Prompt> Write out every one of the following entries word for word, keeping each line as it appears.

Interface element entries
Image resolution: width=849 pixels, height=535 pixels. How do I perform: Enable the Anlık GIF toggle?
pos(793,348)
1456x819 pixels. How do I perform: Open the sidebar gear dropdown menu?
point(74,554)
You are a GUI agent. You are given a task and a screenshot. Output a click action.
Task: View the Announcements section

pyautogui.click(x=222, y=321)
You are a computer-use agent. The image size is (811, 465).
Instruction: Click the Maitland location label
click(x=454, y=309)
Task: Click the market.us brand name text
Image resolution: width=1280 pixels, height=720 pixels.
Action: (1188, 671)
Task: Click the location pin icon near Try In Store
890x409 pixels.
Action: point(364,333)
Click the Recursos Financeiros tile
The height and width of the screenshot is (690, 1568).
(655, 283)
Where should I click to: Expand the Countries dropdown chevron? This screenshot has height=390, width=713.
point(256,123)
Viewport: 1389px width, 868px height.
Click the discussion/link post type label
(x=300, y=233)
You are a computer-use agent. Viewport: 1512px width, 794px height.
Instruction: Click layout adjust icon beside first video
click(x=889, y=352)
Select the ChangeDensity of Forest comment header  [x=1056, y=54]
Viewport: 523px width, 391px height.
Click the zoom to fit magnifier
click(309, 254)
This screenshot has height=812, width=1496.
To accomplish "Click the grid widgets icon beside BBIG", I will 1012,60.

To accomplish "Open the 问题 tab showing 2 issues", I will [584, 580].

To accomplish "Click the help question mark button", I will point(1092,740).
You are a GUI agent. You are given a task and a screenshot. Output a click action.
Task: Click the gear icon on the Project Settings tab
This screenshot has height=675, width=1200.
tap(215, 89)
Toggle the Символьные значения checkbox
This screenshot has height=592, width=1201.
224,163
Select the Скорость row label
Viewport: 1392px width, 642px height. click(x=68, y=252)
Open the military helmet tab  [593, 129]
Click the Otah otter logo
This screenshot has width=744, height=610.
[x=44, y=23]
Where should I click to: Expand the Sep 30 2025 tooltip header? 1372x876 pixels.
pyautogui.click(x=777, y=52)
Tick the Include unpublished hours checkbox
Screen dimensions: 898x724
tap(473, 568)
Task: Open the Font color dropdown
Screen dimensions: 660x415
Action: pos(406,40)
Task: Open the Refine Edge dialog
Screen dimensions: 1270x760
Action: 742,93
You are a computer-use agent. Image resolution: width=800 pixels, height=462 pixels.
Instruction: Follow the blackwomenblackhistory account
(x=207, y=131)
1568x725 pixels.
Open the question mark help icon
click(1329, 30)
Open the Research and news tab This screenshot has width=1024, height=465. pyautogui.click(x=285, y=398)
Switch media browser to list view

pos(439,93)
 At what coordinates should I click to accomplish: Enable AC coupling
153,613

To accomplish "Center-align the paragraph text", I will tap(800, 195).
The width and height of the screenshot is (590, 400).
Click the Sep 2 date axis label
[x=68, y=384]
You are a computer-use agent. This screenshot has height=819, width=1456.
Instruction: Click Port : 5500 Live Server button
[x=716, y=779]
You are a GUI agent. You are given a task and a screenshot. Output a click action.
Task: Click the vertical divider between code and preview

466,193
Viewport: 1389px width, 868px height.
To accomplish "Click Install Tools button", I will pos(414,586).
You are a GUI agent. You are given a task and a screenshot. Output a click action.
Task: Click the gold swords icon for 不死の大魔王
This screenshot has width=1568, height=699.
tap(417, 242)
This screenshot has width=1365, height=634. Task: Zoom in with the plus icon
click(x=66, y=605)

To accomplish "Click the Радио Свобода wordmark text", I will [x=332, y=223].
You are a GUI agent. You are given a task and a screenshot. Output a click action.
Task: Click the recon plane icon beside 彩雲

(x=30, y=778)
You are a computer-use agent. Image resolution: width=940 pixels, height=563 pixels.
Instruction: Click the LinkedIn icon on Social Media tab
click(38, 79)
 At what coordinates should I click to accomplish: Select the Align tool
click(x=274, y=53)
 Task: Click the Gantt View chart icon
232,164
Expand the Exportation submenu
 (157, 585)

The reply>
Image resolution: width=849 pixels, height=535 pixels. How do I perform: Enable the Anlık GIF toggle?
pos(793,348)
1456x819 pixels. How do I perform: Open the sidebar gear dropdown menu?
point(74,554)
You are a GUI agent. You are given a task and a screenshot. Output a click action.
Task: View the Announcements section

pyautogui.click(x=222, y=321)
You are a computer-use agent. The image size is (811, 465).
Instruction: Click the Maitland location label
click(x=454, y=309)
Task: Click the market.us brand name text
Image resolution: width=1280 pixels, height=720 pixels.
Action: (1188, 671)
Task: Click the location pin icon near Try In Store
890x409 pixels.
Action: point(364,333)
Click the Recursos Financeiros tile
The height and width of the screenshot is (690, 1568).
(655, 283)
Where should I click to: Expand the Countries dropdown chevron? This screenshot has height=390, width=713.
point(256,123)
Viewport: 1389px width, 868px height.
Click the discussion/link post type label
(x=300, y=233)
You are a computer-use agent. Viewport: 1512px width, 794px height.
Instruction: Click layout adjust icon beside first video
click(x=889, y=352)
Select the ChangeDensity of Forest comment header  [x=1056, y=54]
Viewport: 523px width, 391px height.
Click the zoom to fit magnifier
click(309, 254)
This screenshot has height=812, width=1496.
To accomplish "Click the grid widgets icon beside BBIG", I will 1012,60.

To accomplish "Open the 问题 tab showing 2 issues", I will [584, 580].

To accomplish "Click the help question mark button", I will point(1092,740).
You are a GUI agent. You are given a task and a screenshot. Output a click action.
Task: Click the gear icon on the Project Settings tab
This screenshot has height=675, width=1200.
tap(215, 89)
Toggle the Символьные значения checkbox
This screenshot has height=592, width=1201.
224,163
Select the Скорость row label
Viewport: 1392px width, 642px height. click(x=68, y=252)
Open the military helmet tab  [593, 129]
Click the Otah otter logo
This screenshot has width=744, height=610.
[x=44, y=23]
Where should I click to: Expand the Sep 30 2025 tooltip header? 1372x876 pixels.
pyautogui.click(x=777, y=52)
Tick the Include unpublished hours checkbox
Screen dimensions: 898x724
tap(473, 568)
Task: Open the Font color dropdown
Screen dimensions: 660x415
Action: pos(406,40)
Task: Open the Refine Edge dialog
Screen dimensions: 1270x760
Action: 742,93
You are a computer-use agent. Image resolution: width=800 pixels, height=462 pixels.
Instruction: Follow the blackwomenblackhistory account
(x=207, y=131)
1568x725 pixels.
Open the question mark help icon
click(1329, 30)
Open the Research and news tab This screenshot has width=1024, height=465. pyautogui.click(x=285, y=398)
Switch media browser to list view

pos(439,93)
 At what coordinates should I click to accomplish: Enable AC coupling
153,613

To accomplish "Center-align the paragraph text", I will tap(800, 195).
The width and height of the screenshot is (590, 400).
Click the Sep 2 date axis label
[x=68, y=384]
You are a computer-use agent. This screenshot has height=819, width=1456.
Instruction: Click Port : 5500 Live Server button
[x=716, y=779]
You are a GUI agent. You are given a task and a screenshot. Output a click action.
Task: Click the vertical divider between code and preview

466,193
Viewport: 1389px width, 868px height.
To accomplish "Click Install Tools button", I will pos(414,586).
You are a GUI agent. You are given a task and a screenshot. Output a click action.
Task: Click the gold swords icon for 不死の大魔王
This screenshot has width=1568, height=699.
tap(417, 242)
This screenshot has width=1365, height=634. Task: Zoom in with the plus icon
click(x=66, y=605)

To accomplish "Click the Радио Свобода wordmark text", I will [x=332, y=223].
You are a GUI agent. You are given a task and a screenshot. Output a click action.
Task: Click the recon plane icon beside 彩雲

(x=30, y=778)
You are a computer-use agent. Image resolution: width=940 pixels, height=563 pixels.
Instruction: Click the LinkedIn icon on Social Media tab
click(38, 79)
 At what coordinates should I click to accomplish: Select the Align tool
click(x=274, y=53)
 Task: Click the Gantt View chart icon
232,164
Expand the Exportation submenu
 (157, 585)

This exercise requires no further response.